In the field of artificial intelligence, high-quality data annotation is the key to improving model performance. However, issues such as insufficient local data annotation, data privacy and security and high costs of manual annotation severely restrict the training and optimization of models. In this study, we aim to address the problem of insufficient local data annotation and improved accuracy of local models in real-world smart healthcare.
Our model supports knowledge transfer across isolated datasets and allows for incremental updates from multiple teacher models. By aggregating the knowledge of multiple teacher models through a voting mechanism, it enhances the robustness and scalability of the model. This paper introduces a random noise perturbation mechanism to effectively balance the relationship between privacy protection and data utility. This ensures that attackers cannot extract the transferred knowledge by attacking the student model or the student-side server, thereby protecting the privacy of the original data and model parameters of the teacher models.

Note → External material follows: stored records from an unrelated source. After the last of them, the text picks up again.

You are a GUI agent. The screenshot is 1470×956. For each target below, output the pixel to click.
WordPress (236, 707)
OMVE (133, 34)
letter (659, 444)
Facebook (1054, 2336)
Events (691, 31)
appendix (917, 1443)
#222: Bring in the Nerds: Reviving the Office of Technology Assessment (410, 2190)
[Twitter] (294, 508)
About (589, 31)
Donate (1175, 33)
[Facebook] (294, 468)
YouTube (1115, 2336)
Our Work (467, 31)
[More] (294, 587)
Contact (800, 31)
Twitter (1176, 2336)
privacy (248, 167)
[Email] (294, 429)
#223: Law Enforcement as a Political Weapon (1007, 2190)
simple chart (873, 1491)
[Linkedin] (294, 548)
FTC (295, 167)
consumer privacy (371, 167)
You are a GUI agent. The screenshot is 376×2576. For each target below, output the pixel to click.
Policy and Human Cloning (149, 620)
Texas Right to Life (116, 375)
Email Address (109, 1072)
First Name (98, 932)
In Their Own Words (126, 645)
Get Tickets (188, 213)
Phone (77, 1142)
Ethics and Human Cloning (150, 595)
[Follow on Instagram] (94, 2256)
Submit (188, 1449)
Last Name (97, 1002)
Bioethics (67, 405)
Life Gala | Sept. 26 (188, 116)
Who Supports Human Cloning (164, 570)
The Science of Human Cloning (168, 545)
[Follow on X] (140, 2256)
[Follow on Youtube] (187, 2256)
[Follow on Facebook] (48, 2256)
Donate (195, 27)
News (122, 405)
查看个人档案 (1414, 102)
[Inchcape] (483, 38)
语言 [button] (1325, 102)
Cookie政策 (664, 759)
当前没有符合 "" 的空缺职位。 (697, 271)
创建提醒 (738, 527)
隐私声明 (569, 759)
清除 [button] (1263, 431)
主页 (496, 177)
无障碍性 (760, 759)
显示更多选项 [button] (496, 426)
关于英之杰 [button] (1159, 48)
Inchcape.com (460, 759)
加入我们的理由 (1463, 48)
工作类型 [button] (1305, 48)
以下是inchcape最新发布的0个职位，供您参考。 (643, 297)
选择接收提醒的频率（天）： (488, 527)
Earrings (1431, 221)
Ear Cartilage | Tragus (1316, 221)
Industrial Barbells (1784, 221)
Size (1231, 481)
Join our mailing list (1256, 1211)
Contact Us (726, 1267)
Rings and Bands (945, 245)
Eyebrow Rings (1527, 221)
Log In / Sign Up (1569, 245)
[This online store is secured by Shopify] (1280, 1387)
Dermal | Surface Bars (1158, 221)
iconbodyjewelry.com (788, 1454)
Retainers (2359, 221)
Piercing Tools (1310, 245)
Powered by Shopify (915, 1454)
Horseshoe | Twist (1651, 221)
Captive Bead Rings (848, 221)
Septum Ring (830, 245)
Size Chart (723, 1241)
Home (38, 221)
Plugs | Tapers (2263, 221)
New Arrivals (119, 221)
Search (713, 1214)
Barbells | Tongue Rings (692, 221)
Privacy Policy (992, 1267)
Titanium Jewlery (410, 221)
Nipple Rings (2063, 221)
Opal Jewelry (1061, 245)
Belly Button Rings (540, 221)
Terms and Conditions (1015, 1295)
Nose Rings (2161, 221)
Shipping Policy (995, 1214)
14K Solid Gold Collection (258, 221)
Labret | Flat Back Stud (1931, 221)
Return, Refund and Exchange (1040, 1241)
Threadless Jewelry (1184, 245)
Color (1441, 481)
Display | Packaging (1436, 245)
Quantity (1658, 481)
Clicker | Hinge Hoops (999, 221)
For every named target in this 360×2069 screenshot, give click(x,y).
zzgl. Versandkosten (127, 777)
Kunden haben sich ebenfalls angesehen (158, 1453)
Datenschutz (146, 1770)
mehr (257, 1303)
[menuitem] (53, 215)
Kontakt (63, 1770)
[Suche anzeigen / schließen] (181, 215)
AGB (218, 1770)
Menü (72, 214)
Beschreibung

The experimental results indicate that the proposed method outperforms traditional approaches in effectiveness. Multi-party semi-supervised knowledge transfer (MSSKT) not only innovatively combines privacy-preserving techniques with knowledge transfer in a multi-party context but also demonstrates extensive applicability in practical applications, especially in fields with high privacy requirements such as healthcare.
The novelty of this paper lies in exploring how a multi-party collaborative knowledge transfer model can be utilized to achieve privacy preservation. This approach has been relatively unexplored in depth in the field of privacy-enhancing technologies and is therefore a unique contribution to the literature. The paper not only presents the theoretical framework of the model but also demonstrates its effectiveness in practice through empirical research or case studies.